A Mossoul après la guerre, on plante des acacias et des cyprès
Des volontaires et étudiants plantent des arbres à Mossoul, dans le nord de l'Irak, le 25 novembre 2021

publié le jeudi 25 novembre 2021 à 13h48

Acacias, citronniers, cyprès et petits flamboyants: quelque 300 arbres ont été plantés jeudi sur le campus d'une université de Mossoul, coup d'envoi d'une campagne pour lutter contre la désertification dans cette métropole du nord de l'Irak, ancien bastion jihadiste ravagé par la guerre.

Au total, quelque 5.000 arbres seront mis en terre ces deux prochains mois à Mossoul et ses environs grâce à des financements du centre de crise et de soutien du ministère français des Affaires étrangères.

Jeudi matin, des volontaires et des étudiants, hommes et femmes, munis de pelle creusaient les pelouses clairsemées de l'Université technique de Mossoul pour y planter des arbres à la silhouette frêle, tout près des tuyaux d'irrigation devant assurer leur survie.

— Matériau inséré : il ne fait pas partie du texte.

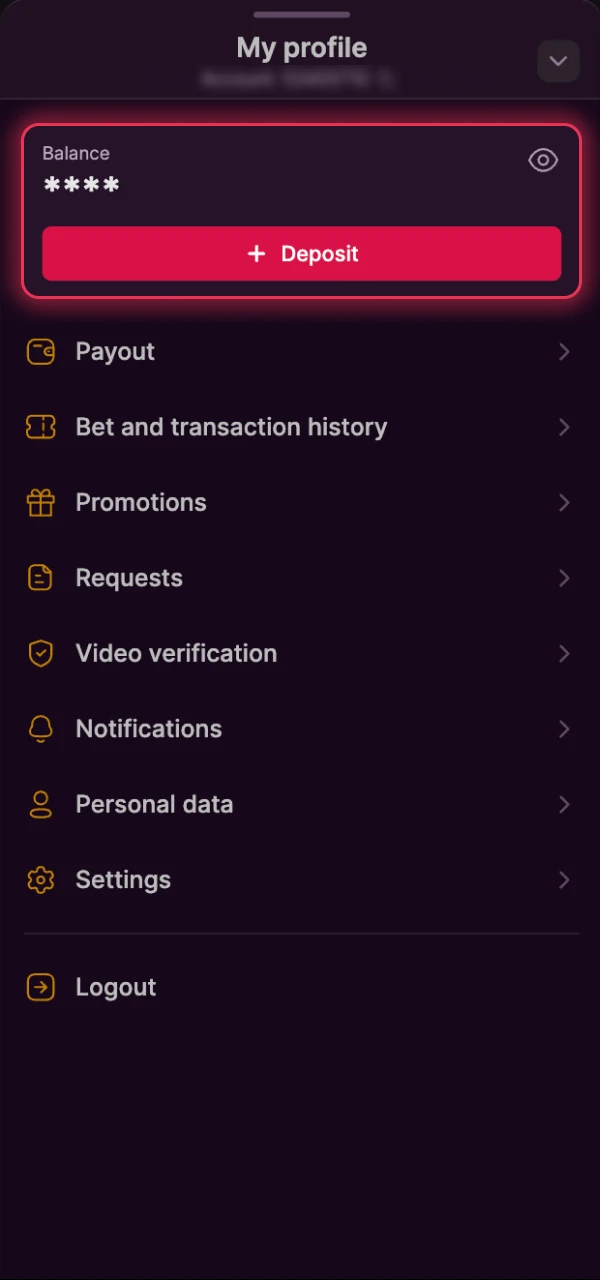This screenshot has height=1280, width=600.
Task: Click the Video verification shield icon
Action: 41,654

Des cyprès, citronniers, pins, acacias, mais aussi margousiers et petits flamboyants, poétiquement appelés en arabe les "moustaches du roi": quelque 300 arbres ont été mis en terre, explique Abdel Aziz al-Saleh, responsable communication de "Mosul Eye", l'oeil de Mossoul, média citoyen chargé de mener à bien le projet.

"L'objectif est de lutter contre la désertification à Mossoul qui n'a pas beaucoup d'espaces verts, nombre d'entre eux ayant disparu avec la guerre", a-t-il dit à l'AFP.

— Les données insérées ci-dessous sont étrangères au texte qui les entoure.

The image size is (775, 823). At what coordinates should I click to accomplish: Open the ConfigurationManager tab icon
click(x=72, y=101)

L'Irak est le cinquième pays au monde le plus affecté par le changement climatique, vivant des sécheresses de plus en plus sévères et une baisse des précipitations.

"Ces dernières années (...) il y a moins de pluies, les eaux souterraines s'assèchent, les températures augmentent", a déploré M. Saleh.

Le collectif Mosul Eye a vu le jour initialement pour dénoncer les exactions des jihadistes du groupe Etat islamique (EI), chassés de Mossoul en 2017 au terme d'une offensive des forces irakiennes soutenues par une coalition internationale.

Jeudi, Aysan Samir, apiculteur de 23 ans dans la région de Mossoul, est venu planter des arbres.

"La province de Mossoul était une province sinistrée. Replanter des espaces verts ça redonne de l'espoir et de la vie dans la ville", confie le jeune homme.

Avec "l'accroissement des espaces verts, les habitants de Mossoul pourront se détendre dans les jardins".

D'ici 2050, une hausse de température d'un degré Celsius et une baisse des précipitations de 10% en Irak entraîneraient une chute de 20% de l'eau douce disponible, a averti mercredi la Banque mondiale, précisant qu'un tiers des terres agricoles irriguées seraient alors privées d'eau.